Background: Osimertinib, a third-generation epidermal growth factor receptor tyrosine kinase inhibitor, is selective for both epidermal growth factor receptor tyrosine kinase inhibitor-sensitizing and T790M resistance mutations. Almost all patients who initially respond to an epidermal growth factor receptor tyrosine kinase inhibitor subsequently report disease progression. Epidermal growth factor receptor-dependent resistance mechanisms, bypass pathway activation, and histological transformation have been reported with osimertinib therapy.

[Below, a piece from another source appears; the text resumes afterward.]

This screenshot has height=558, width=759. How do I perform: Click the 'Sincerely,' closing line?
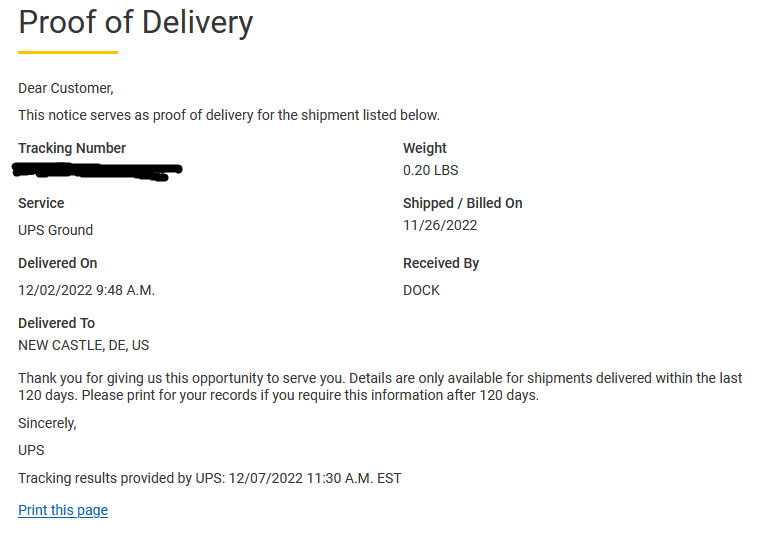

Case presentation: We report a case of a 64-year-old Asian man with epidermal growth factor receptor T790M-positive adenocarcinoma that transformed to epidermal growth factor receptor T790M-negative large-cell neuroendocrine carcinoma after osimertinib therapy. A prompt rebiopsy revealed a rare mechanism of resistance to epidermal growth factor receptor tyrosine kinase inhibitor, and subsequently treatment with carboplatin and etoposide was effective.
Conclusions: Despite the promising emergence of circulating tumoral DNA testing, this case report emphasizes the importance of rebiopsy of a progressive epidermal growth factor receptor-mutant tumor.
Keywords: Epidermal growth factor receptor; Large-cell neuroendocrine carcinoma; Osimertinib; T790M; Transformation.